- Born: August 18, 1994 (age 32) St Albans, England
- Citizenship: British, Australian
- Education: Ocean Reef Senior High School Western Australian Academy of Performing Arts
- Occupation: Actress
- Years active: 2012–present
- Known for: Our Girl; The State; Doctor Doctor; Bad Mothers; Line of Duty (series 6); The Tourist;

= Shalom Brune-Franklin =

British-Australian actress

Shalom Brune-Franklin is a British-Australian actress. She is known for playing Private Maisie Richards in the BBC series Our Girl, Umm Khulthum in The State, Ella in Love Me and Aoife in the Australian series Doctor Doctor. She starred as DC Chloe Bishop in all seven episodes of Line of Duty, series six (2021) on BBC One, and played one of the lead roles in The Tourist (2022).

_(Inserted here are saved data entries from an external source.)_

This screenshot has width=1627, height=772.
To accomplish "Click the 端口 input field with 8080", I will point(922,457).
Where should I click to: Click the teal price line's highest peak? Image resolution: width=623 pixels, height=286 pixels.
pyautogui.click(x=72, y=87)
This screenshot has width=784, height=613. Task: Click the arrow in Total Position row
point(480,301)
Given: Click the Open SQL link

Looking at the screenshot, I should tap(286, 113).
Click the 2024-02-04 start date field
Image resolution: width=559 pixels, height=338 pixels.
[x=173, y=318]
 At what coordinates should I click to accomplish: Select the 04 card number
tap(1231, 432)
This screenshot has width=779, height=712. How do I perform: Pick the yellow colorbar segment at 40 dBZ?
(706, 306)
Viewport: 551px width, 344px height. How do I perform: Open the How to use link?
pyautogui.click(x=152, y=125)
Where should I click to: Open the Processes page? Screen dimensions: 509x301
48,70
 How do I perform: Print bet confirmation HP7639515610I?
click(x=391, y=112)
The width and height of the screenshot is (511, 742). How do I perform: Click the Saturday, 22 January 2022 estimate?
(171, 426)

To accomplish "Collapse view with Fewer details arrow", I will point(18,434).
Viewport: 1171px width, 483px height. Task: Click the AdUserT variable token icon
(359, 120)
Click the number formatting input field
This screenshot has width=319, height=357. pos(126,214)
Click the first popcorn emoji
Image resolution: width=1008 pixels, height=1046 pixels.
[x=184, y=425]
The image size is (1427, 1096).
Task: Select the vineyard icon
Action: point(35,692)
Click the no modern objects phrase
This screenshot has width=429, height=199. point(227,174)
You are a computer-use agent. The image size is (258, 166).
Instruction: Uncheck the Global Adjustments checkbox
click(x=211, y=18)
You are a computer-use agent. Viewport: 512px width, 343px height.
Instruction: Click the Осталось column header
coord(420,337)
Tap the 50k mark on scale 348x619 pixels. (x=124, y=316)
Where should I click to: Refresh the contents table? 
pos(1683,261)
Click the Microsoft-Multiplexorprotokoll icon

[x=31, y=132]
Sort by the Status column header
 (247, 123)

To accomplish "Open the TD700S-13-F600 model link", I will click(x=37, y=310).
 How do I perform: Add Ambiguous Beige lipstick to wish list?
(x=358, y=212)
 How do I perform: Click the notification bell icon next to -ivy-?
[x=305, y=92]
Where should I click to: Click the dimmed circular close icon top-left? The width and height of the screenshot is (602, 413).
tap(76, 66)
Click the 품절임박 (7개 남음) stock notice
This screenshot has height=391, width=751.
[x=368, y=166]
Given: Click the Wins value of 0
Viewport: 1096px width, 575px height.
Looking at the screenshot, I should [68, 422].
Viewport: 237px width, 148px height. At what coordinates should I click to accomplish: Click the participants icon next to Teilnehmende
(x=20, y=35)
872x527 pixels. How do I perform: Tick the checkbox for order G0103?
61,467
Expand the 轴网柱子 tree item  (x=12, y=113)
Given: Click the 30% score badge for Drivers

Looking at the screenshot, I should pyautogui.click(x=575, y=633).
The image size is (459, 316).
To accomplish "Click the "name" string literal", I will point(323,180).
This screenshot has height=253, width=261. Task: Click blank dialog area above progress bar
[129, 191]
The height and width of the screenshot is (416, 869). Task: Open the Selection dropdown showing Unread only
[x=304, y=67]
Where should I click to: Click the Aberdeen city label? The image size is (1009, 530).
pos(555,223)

==Early life and education ==
Shalom Brune-Franklin was born in St Albans in England to a Mauritian mother and Thai-born English father.

When she was a teenager, she moved with her parents and her younger brother, Siam, to Perth, Western Australia. She holds both British and Australian citizenship.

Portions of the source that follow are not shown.